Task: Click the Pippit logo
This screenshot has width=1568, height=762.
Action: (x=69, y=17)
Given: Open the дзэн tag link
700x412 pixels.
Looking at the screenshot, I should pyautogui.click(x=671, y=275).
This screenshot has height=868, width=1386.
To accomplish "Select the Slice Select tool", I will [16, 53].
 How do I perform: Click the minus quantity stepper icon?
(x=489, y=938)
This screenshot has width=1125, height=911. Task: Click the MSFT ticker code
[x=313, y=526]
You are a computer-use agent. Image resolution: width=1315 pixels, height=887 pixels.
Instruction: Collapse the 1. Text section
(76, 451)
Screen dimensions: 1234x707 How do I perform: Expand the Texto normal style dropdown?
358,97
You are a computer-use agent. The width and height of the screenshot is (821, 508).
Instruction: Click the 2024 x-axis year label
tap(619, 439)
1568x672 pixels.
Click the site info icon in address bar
• • • • • • •
Convert all of the data above into a numbered list with one line per item, and leave out any blank lines.

1. Task: Click the Pippit logo
2. This screenshot has width=1568, height=762.
3. Action: (x=69, y=17)
4. Given: Open the дзэн tag link
5. 700x412 pixels.
6. Looking at the screenshot, I should pyautogui.click(x=671, y=275).
7. This screenshot has height=868, width=1386.
8. To accomplish "Select the Slice Select tool", I will [16, 53].
9.  How do I perform: Click the minus quantity stepper icon?
10. (x=489, y=938)
11. This screenshot has width=1125, height=911. Task: Click the MSFT ticker code
12. [x=313, y=526]
13. You are a computer-use agent. Image resolution: width=1315 pixels, height=887 pixels.
14. Instruction: Collapse the 1. Text section
15. (76, 451)
16. Screen dimensions: 1234x707 How do I perform: Expand the Texto normal style dropdown?
17. 358,97
18. You are a computer-use agent. The width and height of the screenshot is (821, 508).
19. Instruction: Click the 2024 x-axis year label
20. tap(619, 439)
21. 1568x672 pixels.
22. Click the site info icon in address bar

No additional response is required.